Pasaba la media noche del 7 septiembre del 2017. Dormía, mi hija Carolina hacía lo mismo en la habitación contigua. Nos despertó la alarma sísmica, le grité. Ella tomó como si fuera un trapo a nuestra pequeña perrita y corrimos. Todo se movía de un lado a otro, bajamos las escaleras (un piso) como si de un puente colgante se tratara. Batallé para abrir la puerta. Pronto bajaron los demás vecinos. Abrazo a mi niña y a nuestra mascota. El temblor continúa. Es la eternidad en un corazón sofocado. Cada cuerpo padece su propio sismo, pero el mío es más evidente. Es la novedad, desde hace mes y medio vine a la Ciudad de México a estudiar la maestría en literatura. El terror, el verdadero terror había nacido en mí. No hablo, pero mi cuerpo no puede estar sosegado, parece convulsionar. Un vecino me toma de los hombros y me habla con voz serena. Me tranquiliza. Todo ha pasado; nada ha pasado.
El 19 de septiembre suena la alarma sísmica a las once de la mañana, sabemos que es un simulacro por el recuerdo de hace treinta dos años. Carolina ha faltado a la escuela porque tiene gripa y yo ese día no tenía clases. En ese momento estoy leyendo la novela La sombra del caudillo de Martín Luis Guzmán, como parte de mis tareas. A la 1:15 pm comienzan las paredes a moverse, el aullido sísmico se retrasa unos segundos. Nuevamente le grito a mi hija. Ahora es diferente, el movimiento no es solamente lateral, el piso pareciera ondularse y hace que demos saltos. Logramos salir. Afuera hay mucho polvo. Qué afortunada soy de poder abrazar a mi hija. Las personas se abrazan no importa si son extraños. Mientras, un viento sucio y frío nos envuelve. Se ha caído una torre de la escuela primaria que está a cincuenta metros de nuestro departamento (en la Roma). Después deja de temblar. Las mamás de los niños pasan corriendo: lloran, hablan solas, rezan. A cuarenta metros de distancia a un Vocho se le ha caído encima una pared y veinte metros adelante, un Porsche también esta aplastado (los dos coches son blancos, los dos fueron diseñados por el alemán Porsche: un automóvil para pobres y otro para ricos) la naturaleza no distingue estados socioeconómicos. “Se murió un conserje y también el dueño del edificio”: saltan cientos de anécdotas. La muerte nos iguala a todos, no importa cuán pretensioso, perverso o bueno seas.  

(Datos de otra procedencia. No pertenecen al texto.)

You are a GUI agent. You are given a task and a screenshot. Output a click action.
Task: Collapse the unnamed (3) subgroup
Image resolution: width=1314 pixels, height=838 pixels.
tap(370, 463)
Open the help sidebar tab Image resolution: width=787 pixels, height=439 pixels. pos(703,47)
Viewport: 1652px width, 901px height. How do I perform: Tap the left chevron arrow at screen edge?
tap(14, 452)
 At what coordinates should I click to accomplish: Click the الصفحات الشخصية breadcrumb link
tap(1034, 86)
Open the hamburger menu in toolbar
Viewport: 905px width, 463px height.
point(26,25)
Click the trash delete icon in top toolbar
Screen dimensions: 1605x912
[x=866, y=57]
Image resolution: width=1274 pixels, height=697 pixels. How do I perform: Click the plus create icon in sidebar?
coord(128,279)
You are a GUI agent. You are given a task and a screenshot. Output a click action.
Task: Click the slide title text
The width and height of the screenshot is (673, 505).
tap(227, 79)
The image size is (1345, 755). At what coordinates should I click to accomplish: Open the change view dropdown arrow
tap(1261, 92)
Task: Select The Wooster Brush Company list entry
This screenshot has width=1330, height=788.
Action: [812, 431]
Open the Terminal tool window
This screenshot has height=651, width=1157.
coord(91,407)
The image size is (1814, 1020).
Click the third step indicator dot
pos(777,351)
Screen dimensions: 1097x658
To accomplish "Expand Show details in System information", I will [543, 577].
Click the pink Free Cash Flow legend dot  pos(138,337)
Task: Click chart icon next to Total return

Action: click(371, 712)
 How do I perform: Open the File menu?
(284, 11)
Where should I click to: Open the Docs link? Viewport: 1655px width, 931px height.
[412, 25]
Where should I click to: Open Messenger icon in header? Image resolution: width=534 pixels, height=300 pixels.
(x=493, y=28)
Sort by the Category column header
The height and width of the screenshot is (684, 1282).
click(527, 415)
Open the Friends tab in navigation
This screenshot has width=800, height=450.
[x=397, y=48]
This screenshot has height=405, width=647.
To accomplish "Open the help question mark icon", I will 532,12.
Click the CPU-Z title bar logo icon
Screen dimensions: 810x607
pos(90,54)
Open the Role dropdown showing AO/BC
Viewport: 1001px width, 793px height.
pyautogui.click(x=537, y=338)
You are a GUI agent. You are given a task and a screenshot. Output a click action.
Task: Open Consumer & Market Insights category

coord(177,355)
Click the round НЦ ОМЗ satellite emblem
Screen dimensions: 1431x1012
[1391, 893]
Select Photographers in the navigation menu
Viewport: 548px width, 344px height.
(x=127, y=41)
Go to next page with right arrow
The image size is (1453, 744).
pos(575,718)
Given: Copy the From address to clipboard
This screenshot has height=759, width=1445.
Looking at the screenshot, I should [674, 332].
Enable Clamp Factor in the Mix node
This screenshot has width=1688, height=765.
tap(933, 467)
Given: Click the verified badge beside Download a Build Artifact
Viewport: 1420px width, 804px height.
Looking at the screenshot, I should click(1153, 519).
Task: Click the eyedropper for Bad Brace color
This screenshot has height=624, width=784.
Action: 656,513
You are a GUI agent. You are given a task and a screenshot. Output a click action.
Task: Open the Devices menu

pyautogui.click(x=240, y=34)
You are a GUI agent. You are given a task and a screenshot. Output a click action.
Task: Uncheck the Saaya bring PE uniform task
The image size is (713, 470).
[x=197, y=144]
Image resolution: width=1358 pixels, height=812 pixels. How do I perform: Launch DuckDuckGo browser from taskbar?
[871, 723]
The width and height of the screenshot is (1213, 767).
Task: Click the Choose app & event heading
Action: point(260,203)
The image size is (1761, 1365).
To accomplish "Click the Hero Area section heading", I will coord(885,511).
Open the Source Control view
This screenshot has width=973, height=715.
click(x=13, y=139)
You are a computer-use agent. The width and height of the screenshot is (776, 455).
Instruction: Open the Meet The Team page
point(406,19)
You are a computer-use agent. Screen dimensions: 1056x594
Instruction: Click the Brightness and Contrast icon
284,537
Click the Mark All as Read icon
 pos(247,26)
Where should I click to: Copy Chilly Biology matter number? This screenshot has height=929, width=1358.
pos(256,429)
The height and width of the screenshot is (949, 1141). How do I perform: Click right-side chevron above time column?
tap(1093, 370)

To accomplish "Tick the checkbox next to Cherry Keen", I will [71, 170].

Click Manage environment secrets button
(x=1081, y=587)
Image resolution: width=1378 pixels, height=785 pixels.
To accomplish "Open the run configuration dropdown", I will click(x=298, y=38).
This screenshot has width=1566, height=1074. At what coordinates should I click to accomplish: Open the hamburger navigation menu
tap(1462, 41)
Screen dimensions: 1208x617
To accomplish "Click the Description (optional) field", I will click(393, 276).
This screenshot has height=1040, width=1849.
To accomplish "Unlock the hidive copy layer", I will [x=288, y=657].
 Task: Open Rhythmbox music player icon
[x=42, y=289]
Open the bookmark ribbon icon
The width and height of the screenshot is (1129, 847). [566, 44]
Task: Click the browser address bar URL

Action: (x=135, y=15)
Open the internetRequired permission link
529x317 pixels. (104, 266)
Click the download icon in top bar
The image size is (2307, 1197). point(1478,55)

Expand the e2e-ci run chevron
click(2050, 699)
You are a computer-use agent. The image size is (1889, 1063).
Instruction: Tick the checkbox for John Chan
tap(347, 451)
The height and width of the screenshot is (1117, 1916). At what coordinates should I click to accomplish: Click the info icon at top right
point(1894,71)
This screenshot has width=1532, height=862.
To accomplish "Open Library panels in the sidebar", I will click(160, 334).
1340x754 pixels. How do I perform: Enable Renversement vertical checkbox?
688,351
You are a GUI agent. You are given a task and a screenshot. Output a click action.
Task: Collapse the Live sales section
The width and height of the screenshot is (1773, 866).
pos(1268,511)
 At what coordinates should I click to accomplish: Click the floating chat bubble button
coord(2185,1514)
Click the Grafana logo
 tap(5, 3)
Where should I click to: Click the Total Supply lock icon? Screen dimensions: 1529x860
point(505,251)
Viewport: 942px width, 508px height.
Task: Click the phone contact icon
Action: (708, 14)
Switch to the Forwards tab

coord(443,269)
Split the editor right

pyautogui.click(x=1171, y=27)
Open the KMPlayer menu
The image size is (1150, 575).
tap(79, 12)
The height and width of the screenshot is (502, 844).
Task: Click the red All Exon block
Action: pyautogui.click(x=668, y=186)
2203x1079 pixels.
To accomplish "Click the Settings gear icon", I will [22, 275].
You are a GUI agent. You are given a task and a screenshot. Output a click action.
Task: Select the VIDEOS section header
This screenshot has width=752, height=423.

Caminamos hacia la Av. Álvaro Obregón. Se oyen algunos rezos, otros, intentan hablar por teléfono (las comunicaciones son intermitentes). Otros, toman fotografías y videos. Caminar y caminar todo el día porque nadie quiere entrar a sus lugares. Llegamos al edificio en donde más personas murieron. Buscamos en las listas el nombre de una de mis compañeras de clase; la señalan como desaparecida. Apenas sí la conozco pero siento una opresión en el pecho. A los dos días en el grupo de Whatssap de la clase pusieron la fotografía del momento de su rescate. Una alegría, un regalo inesperado.
 En los edificios derrumbados nos dijeron que ya no se necesitaban manos. Había suficientes. Vemos gente ofreciendo comida, agua, chocolates. Nuestra ayuda será de otra manera. Mi cuerpo esta adolorido por completo como si hubiera recibido una golpiza. Entre tanto rostro extraño y ante los aplausos de un recate más, tengo deseos de cubrirme la cara y llorar a gritos. Sin embargo, solo mis ojos alcanzan a gritar y no traigo pañuelos desechables. Un grillete invisible me toma el cuello. Mis mandíbulas se contraen.  He perdido mucho de mí y he rescatado mi esencia. Soy afortunada porque los que amo están, a través de la distancia, conmigo.

El sábado 14, a las 8:30, otra vez se escucha la alarma. ¿No es esto demasiado? Descanso un poco porque mi Caro se ha ido con unas amigas a Querétaro. Al menos se evitó uno. Dos personas mueren por infarto. El miércoles 27 de septiembre (día en que nació mi amado hijo) regreso a Torreón y la que se fue, no regresó. Tanta sacudida y tanto dolor me han cambiado. Soy afortunada entre tanta desolación.